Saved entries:
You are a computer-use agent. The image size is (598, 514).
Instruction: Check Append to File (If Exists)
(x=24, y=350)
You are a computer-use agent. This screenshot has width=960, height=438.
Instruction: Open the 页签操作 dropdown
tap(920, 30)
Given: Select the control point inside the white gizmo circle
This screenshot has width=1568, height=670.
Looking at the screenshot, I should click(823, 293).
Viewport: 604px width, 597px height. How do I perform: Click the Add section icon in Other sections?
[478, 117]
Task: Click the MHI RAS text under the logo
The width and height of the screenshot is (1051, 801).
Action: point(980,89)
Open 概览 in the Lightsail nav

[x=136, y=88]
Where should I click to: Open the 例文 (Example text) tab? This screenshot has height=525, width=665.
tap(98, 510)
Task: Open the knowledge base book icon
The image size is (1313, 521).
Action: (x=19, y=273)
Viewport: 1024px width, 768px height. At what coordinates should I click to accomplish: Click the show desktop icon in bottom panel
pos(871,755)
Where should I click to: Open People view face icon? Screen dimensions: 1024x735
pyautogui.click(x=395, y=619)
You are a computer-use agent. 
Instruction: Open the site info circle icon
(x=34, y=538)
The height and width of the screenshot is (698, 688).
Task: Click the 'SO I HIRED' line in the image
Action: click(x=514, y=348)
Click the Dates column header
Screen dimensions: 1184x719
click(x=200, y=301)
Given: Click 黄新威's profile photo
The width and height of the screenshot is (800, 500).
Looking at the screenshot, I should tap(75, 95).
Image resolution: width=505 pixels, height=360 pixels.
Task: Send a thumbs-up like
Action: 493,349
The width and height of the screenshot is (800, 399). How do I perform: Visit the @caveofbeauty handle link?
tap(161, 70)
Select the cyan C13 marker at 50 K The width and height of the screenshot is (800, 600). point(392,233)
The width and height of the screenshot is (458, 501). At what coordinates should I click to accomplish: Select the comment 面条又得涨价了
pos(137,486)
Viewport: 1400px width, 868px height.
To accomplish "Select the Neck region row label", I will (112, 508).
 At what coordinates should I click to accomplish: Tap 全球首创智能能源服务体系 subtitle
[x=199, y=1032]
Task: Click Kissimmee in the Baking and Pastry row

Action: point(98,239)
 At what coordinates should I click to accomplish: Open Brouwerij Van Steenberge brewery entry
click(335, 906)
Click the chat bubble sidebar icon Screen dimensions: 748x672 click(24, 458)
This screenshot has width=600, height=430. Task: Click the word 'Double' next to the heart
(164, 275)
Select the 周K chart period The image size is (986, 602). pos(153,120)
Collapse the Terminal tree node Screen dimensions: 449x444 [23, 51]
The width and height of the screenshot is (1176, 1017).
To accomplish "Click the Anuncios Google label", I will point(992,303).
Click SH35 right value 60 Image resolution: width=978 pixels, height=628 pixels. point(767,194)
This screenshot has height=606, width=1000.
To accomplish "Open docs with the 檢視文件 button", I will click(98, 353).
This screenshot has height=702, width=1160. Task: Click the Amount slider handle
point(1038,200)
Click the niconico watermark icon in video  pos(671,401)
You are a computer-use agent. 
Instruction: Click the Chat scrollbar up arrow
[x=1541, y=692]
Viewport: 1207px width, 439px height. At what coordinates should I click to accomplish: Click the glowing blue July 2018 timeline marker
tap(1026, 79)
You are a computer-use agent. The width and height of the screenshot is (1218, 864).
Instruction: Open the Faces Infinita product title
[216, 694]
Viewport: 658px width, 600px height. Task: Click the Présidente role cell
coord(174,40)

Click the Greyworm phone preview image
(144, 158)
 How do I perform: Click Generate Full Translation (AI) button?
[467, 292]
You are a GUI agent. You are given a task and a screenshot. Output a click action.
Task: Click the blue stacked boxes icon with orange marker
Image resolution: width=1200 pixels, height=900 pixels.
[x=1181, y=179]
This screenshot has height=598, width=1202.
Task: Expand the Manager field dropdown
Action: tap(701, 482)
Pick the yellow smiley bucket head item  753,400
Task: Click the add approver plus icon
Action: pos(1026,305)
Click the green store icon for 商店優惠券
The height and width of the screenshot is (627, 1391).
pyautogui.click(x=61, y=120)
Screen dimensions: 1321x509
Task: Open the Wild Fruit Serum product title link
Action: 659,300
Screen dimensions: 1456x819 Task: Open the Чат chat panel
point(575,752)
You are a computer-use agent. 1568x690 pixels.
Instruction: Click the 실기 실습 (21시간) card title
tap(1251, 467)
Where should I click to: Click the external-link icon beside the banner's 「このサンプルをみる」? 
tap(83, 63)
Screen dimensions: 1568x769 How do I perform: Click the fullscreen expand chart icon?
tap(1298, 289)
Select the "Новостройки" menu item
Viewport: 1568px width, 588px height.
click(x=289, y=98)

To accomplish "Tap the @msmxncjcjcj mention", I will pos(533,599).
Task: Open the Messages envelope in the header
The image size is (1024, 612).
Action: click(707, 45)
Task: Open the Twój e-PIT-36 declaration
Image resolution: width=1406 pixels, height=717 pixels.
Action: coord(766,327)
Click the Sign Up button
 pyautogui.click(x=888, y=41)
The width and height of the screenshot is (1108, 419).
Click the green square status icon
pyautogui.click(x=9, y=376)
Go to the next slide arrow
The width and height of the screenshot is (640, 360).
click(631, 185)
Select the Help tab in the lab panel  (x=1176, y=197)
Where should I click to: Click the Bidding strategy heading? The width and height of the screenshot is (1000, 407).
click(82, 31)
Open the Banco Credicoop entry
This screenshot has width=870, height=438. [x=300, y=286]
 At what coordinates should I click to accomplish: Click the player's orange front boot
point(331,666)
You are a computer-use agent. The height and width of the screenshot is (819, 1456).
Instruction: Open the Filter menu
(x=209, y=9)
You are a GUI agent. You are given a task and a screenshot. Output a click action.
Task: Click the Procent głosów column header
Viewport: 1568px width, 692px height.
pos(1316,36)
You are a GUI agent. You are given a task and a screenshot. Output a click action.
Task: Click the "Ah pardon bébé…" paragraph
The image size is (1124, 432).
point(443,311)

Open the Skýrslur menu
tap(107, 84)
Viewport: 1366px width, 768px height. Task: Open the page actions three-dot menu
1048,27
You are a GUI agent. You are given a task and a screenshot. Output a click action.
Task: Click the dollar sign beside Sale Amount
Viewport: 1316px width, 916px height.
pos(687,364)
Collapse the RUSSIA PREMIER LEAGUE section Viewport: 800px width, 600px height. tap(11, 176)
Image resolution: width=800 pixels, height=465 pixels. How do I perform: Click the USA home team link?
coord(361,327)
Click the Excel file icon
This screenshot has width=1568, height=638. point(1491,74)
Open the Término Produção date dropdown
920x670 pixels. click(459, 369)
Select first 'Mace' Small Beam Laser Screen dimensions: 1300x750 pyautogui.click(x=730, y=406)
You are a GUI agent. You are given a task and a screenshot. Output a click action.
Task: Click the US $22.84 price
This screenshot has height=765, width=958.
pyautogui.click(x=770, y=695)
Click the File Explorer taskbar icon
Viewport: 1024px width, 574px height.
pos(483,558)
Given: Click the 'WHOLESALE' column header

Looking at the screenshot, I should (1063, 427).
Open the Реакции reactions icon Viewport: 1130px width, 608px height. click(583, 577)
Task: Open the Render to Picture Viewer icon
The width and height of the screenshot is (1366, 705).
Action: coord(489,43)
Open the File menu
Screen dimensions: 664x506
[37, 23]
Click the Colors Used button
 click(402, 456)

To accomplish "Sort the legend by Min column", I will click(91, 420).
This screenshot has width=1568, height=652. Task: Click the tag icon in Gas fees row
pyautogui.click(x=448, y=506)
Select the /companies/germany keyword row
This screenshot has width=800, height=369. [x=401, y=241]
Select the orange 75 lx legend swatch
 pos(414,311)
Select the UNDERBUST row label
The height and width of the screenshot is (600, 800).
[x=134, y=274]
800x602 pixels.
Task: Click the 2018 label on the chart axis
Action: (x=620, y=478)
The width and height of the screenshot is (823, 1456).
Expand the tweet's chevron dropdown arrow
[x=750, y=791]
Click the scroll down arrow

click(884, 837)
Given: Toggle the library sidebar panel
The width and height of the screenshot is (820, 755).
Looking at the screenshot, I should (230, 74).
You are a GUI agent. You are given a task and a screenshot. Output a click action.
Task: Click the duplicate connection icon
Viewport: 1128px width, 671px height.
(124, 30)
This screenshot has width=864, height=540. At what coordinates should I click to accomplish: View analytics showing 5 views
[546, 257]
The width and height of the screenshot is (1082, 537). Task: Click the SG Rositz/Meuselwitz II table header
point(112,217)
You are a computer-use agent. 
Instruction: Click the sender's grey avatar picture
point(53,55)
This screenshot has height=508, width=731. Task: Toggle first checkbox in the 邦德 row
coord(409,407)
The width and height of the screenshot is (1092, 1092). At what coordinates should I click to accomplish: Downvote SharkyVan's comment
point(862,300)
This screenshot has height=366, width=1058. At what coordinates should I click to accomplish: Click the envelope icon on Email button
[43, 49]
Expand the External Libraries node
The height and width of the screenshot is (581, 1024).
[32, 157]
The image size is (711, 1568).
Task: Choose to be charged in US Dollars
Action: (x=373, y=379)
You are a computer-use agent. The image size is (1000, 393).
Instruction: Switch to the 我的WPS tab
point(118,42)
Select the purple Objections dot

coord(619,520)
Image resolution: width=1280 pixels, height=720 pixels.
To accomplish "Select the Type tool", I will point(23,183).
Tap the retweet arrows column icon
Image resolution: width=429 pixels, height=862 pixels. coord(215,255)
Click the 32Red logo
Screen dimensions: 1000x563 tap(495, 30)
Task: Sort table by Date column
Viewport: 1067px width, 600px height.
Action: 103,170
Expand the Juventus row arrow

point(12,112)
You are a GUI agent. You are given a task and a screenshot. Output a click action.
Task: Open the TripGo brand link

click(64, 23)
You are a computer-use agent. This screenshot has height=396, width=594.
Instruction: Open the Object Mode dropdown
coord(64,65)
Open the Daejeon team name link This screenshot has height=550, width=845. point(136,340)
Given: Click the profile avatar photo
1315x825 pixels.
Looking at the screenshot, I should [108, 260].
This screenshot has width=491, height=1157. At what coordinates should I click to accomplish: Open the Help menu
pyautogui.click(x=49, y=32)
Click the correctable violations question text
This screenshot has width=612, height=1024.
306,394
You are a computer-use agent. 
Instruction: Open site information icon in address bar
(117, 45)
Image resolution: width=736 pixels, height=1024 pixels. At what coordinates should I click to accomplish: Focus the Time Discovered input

What to do — Above are the entries. Copy exactly the part that opens with the line containing "Where should I click to: Open People" and closes with the line containing "This screenshot has height=606, width=1000.", and no more.

Problem solution —
Where should I click to: Open People view face icon? Screen dimensions: 1024x735
pyautogui.click(x=395, y=619)
You are a computer-use agent. 
Instruction: Open the site info circle icon
(x=34, y=538)
The height and width of the screenshot is (698, 688).
Task: Click the 'SO I HIRED' line in the image
Action: click(x=514, y=348)
Click the Dates column header
Screen dimensions: 1184x719
click(x=200, y=301)
Given: Click 黄新威's profile photo
The width and height of the screenshot is (800, 500).
Looking at the screenshot, I should tap(75, 95).
Image resolution: width=505 pixels, height=360 pixels.
Task: Send a thumbs-up like
Action: 493,349
The width and height of the screenshot is (800, 399). How do I perform: Visit the @caveofbeauty handle link?
tap(161, 70)
Select the cyan C13 marker at 50 K The width and height of the screenshot is (800, 600). point(392,233)
The width and height of the screenshot is (458, 501). At what coordinates should I click to accomplish: Select the comment 面条又得涨价了
pos(137,486)
Viewport: 1400px width, 868px height.
To accomplish "Select the Neck region row label", I will (112, 508).
 At what coordinates should I click to accomplish: Tap 全球首创智能能源服务体系 subtitle
[x=199, y=1032]
Task: Click Kissimmee in the Baking and Pastry row

Action: point(98,239)
 At what coordinates should I click to accomplish: Open Brouwerij Van Steenberge brewery entry
click(335, 906)
Click the chat bubble sidebar icon Screen dimensions: 748x672 click(24, 458)
This screenshot has width=600, height=430. Task: Click the word 'Double' next to the heart
(164, 275)
Select the 周K chart period The image size is (986, 602). pos(153,120)
Collapse the Terminal tree node Screen dimensions: 449x444 [23, 51]
The width and height of the screenshot is (1176, 1017).
To accomplish "Click the Anuncios Google label", I will point(992,303).
Click SH35 right value 60 Image resolution: width=978 pixels, height=628 pixels. point(767,194)
This screenshot has height=606, width=1000.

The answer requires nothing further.